-------- EXTRACTED RECORDS --------
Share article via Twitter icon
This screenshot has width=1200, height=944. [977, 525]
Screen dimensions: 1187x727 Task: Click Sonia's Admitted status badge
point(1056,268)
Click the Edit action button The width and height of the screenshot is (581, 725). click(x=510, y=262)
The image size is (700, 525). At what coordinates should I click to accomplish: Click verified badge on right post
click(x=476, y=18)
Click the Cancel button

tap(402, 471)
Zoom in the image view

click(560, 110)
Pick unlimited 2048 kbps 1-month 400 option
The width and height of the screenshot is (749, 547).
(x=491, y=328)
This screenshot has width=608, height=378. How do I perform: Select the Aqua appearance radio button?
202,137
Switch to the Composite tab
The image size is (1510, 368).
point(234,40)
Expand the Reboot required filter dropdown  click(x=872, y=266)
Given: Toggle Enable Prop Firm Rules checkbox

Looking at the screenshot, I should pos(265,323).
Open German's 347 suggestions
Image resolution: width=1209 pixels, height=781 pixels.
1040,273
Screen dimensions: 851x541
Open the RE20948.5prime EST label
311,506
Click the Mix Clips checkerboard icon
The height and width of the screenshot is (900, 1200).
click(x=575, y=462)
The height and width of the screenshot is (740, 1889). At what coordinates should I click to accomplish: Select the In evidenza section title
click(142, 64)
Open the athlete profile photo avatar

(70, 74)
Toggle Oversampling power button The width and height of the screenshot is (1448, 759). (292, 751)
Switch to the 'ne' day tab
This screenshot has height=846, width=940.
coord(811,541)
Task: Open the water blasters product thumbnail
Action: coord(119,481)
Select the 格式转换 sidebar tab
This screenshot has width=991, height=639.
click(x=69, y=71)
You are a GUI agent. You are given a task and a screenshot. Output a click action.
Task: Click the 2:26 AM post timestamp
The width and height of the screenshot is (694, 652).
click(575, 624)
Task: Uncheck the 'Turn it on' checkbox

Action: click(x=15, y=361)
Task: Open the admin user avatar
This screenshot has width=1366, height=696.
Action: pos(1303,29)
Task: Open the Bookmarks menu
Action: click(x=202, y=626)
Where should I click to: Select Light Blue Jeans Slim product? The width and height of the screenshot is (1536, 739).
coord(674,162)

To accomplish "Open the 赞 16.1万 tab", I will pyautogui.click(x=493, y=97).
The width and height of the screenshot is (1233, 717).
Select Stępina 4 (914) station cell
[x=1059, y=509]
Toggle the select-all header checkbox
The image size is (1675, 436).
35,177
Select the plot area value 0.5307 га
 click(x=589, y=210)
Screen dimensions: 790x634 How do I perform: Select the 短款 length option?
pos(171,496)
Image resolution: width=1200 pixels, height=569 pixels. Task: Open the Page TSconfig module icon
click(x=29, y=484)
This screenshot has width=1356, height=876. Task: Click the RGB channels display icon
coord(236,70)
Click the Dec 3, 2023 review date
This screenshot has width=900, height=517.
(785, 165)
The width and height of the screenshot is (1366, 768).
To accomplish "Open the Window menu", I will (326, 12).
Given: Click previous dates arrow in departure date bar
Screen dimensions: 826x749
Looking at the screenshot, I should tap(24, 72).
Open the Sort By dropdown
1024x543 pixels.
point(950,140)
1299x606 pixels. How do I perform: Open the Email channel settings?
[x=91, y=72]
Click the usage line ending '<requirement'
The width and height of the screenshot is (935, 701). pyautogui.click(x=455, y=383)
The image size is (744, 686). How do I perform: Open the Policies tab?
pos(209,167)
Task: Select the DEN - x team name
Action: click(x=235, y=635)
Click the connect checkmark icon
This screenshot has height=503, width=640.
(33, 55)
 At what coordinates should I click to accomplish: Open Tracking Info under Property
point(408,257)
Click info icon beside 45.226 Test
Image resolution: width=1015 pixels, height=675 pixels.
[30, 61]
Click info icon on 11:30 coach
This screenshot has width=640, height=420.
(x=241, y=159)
--------
● WORK TO BE COMPLETED
All entries are to be copied exactly as they read.

● WRITTEN RESPONSE
Share article via Twitter icon
This screenshot has width=1200, height=944. [977, 525]
Screen dimensions: 1187x727 Task: Click Sonia's Admitted status badge
point(1056,268)
Click the Edit action button The width and height of the screenshot is (581, 725). click(x=510, y=262)
The image size is (700, 525). At what coordinates should I click to accomplish: Click verified badge on right post
click(x=476, y=18)
Click the Cancel button

tap(402, 471)
Zoom in the image view

click(560, 110)
Pick unlimited 2048 kbps 1-month 400 option
The width and height of the screenshot is (749, 547).
(x=491, y=328)
This screenshot has width=608, height=378. How do I perform: Select the Aqua appearance radio button?
202,137
Switch to the Composite tab
The image size is (1510, 368).
point(234,40)
Expand the Reboot required filter dropdown  click(x=872, y=266)
Given: Toggle Enable Prop Firm Rules checkbox

Looking at the screenshot, I should pos(265,323).
Open German's 347 suggestions
Image resolution: width=1209 pixels, height=781 pixels.
1040,273
Screen dimensions: 851x541
Open the RE20948.5prime EST label
311,506
Click the Mix Clips checkerboard icon
The height and width of the screenshot is (900, 1200).
click(x=575, y=462)
The height and width of the screenshot is (740, 1889). At what coordinates should I click to accomplish: Select the In evidenza section title
click(142, 64)
Open the athlete profile photo avatar

(70, 74)
Toggle Oversampling power button The width and height of the screenshot is (1448, 759). (292, 751)
Switch to the 'ne' day tab
This screenshot has height=846, width=940.
coord(811,541)
Task: Open the water blasters product thumbnail
Action: coord(119,481)
Select the 格式转换 sidebar tab
This screenshot has width=991, height=639.
click(x=69, y=71)
You are a GUI agent. You are given a task and a screenshot. Output a click action.
Task: Click the 2:26 AM post timestamp
The width and height of the screenshot is (694, 652).
click(575, 624)
Task: Uncheck the 'Turn it on' checkbox

Action: click(x=15, y=361)
Task: Open the admin user avatar
This screenshot has width=1366, height=696.
Action: pos(1303,29)
Task: Open the Bookmarks menu
Action: click(x=202, y=626)
Where should I click to: Select Light Blue Jeans Slim product? The width and height of the screenshot is (1536, 739).
coord(674,162)

To accomplish "Open the 赞 16.1万 tab", I will pyautogui.click(x=493, y=97).
The width and height of the screenshot is (1233, 717).
Select Stępina 4 (914) station cell
[x=1059, y=509]
Toggle the select-all header checkbox
The image size is (1675, 436).
35,177
Select the plot area value 0.5307 га
 click(x=589, y=210)
Screen dimensions: 790x634 How do I perform: Select the 短款 length option?
pos(171,496)
Image resolution: width=1200 pixels, height=569 pixels. Task: Open the Page TSconfig module icon
click(x=29, y=484)
This screenshot has width=1356, height=876. Task: Click the RGB channels display icon
coord(236,70)
Click the Dec 3, 2023 review date
This screenshot has width=900, height=517.
(785, 165)
The width and height of the screenshot is (1366, 768).
To accomplish "Open the Window menu", I will (326, 12).
Given: Click previous dates arrow in departure date bar
Screen dimensions: 826x749
Looking at the screenshot, I should tap(24, 72).
Open the Sort By dropdown
1024x543 pixels.
point(950,140)
1299x606 pixels. How do I perform: Open the Email channel settings?
[x=91, y=72]
Click the usage line ending '<requirement'
The width and height of the screenshot is (935, 701). pyautogui.click(x=455, y=383)
The image size is (744, 686). How do I perform: Open the Policies tab?
pos(209,167)
Task: Select the DEN - x team name
Action: click(x=235, y=635)
Click the connect checkmark icon
This screenshot has height=503, width=640.
(33, 55)
 At what coordinates should I click to accomplish: Open Tracking Info under Property
point(408,257)
Click info icon beside 45.226 Test
Image resolution: width=1015 pixels, height=675 pixels.
[30, 61]
Click info icon on 11:30 coach
This screenshot has width=640, height=420.
(x=241, y=159)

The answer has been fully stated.